Complex product liability claims often involve wide-ranging expert evidence, regarding both the cause of any alleged damage and a plethora of medical evidence in personal injury and disease and illness cases. The cost of expert evidence is often a central feature in any product liability claim, and courts are increasingly limiting the use of experts or limiting the costs recoverable in relation to any particular expert’s evidence, in order to control costs.

In respect of each cause of action in product liability claims, the claimant bears the burden of proof. The standard of proof required, in respect of each discrete action, is to prove the case against the defendant on the balance of probabilities (civil standard).

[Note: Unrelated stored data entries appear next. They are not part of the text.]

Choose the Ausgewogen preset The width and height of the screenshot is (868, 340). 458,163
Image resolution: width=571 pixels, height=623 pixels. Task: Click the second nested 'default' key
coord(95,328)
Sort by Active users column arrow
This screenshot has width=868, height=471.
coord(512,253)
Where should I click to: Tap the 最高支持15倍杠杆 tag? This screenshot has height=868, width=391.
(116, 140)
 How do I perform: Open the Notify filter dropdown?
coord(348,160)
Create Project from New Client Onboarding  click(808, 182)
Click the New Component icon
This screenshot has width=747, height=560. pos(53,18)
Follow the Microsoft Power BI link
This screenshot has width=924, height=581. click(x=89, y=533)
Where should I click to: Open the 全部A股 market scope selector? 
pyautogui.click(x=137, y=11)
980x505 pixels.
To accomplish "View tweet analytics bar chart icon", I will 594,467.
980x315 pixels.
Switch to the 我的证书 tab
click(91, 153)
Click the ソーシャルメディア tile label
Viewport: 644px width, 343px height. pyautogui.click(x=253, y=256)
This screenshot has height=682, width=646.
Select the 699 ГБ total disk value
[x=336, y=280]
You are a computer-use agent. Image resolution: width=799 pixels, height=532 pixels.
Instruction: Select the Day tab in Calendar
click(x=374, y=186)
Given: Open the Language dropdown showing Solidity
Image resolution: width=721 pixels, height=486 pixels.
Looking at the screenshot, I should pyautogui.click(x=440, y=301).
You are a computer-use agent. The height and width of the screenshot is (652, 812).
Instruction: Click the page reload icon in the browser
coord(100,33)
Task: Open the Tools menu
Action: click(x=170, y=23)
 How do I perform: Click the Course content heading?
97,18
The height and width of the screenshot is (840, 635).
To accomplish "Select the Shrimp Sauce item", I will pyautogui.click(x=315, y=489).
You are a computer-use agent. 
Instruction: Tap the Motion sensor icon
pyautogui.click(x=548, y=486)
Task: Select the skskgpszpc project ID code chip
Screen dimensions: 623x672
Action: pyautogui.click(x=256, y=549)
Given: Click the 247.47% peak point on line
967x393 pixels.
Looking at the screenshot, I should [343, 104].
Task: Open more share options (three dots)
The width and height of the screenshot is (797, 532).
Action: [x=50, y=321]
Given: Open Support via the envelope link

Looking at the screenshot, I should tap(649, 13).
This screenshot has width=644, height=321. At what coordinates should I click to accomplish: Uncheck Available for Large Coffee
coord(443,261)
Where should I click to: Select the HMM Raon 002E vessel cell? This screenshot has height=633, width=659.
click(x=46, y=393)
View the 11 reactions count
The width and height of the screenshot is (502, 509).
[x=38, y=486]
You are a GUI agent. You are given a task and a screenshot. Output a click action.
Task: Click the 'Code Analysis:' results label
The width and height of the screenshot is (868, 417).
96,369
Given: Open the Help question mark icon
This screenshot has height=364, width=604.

However, there are certain elements of product liability claims where the above may be different. For example, what a claimant must establish in order to prove causation where the defect increases a background risk inherent in the product (a doubling of the risk?) remains undecided. There may also be certain discrete issues where the defendant bears the burden of proving that something is relevant – eg, whether a particular factor should or should not be taken into account when determining a “defect”.

There is no prescribed court for bringing product liability claims. In civil proceedings, the choice of court is generally dictated by the value of the claim and the level of complexity or importance. Product liability actions involving defective consumer goods that have resulted in personal injury or property damage are frequently brought in the County Court, or in High Court district registries. Claims of substantial value, or group actions, are likely to be brought in the High Court in London.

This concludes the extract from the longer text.